_BRIEF_
If the records below hold pictures, omit them, and print exactly the lines from the first line through the line containing "Task: Open the Driver Type selector", inclusive.
* * *
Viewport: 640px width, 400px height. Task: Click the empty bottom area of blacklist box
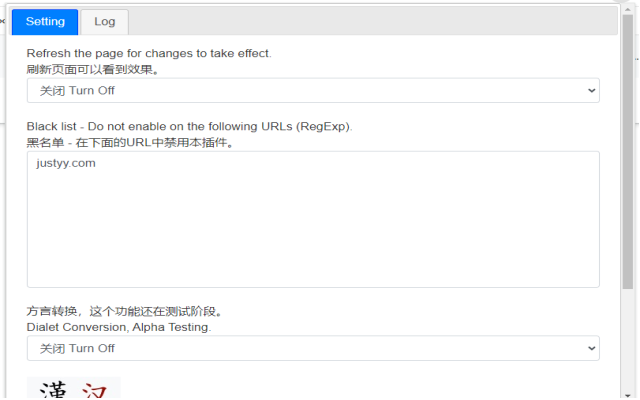point(313,270)
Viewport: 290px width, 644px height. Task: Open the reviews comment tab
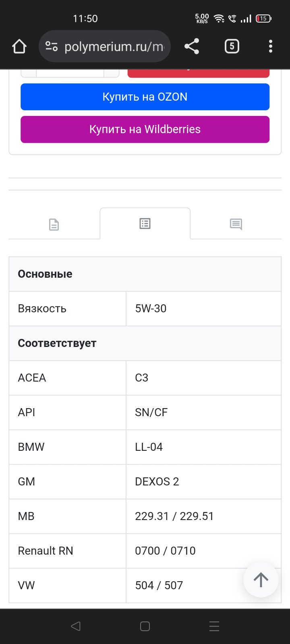coord(236,224)
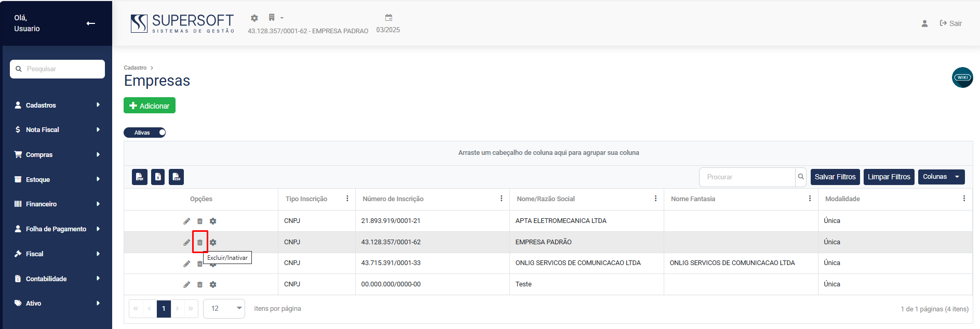Click the calendar icon above 03/2025
The image size is (980, 329).
388,18
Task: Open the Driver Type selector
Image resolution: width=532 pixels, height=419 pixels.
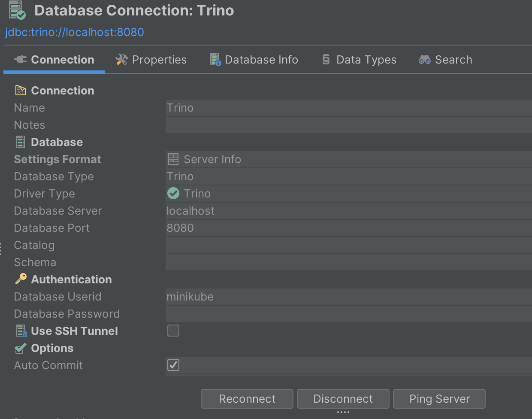Action: pos(300,193)
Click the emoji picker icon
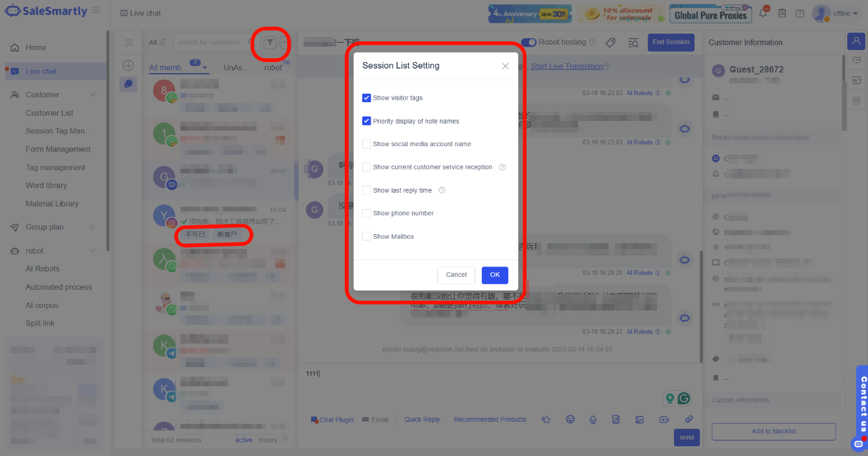This screenshot has width=868, height=456. 570,419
* * *
_YOUR SOLUTION_
Viewport: 640px width, 400px height. Task: Click the empty bottom area of blacklist box
point(313,270)
Viewport: 290px width, 644px height. Task: Open the reviews comment tab
coord(236,224)
Click the calendar icon above 03/2025
The image size is (980, 329).
388,18
Task: Open the Driver Type selector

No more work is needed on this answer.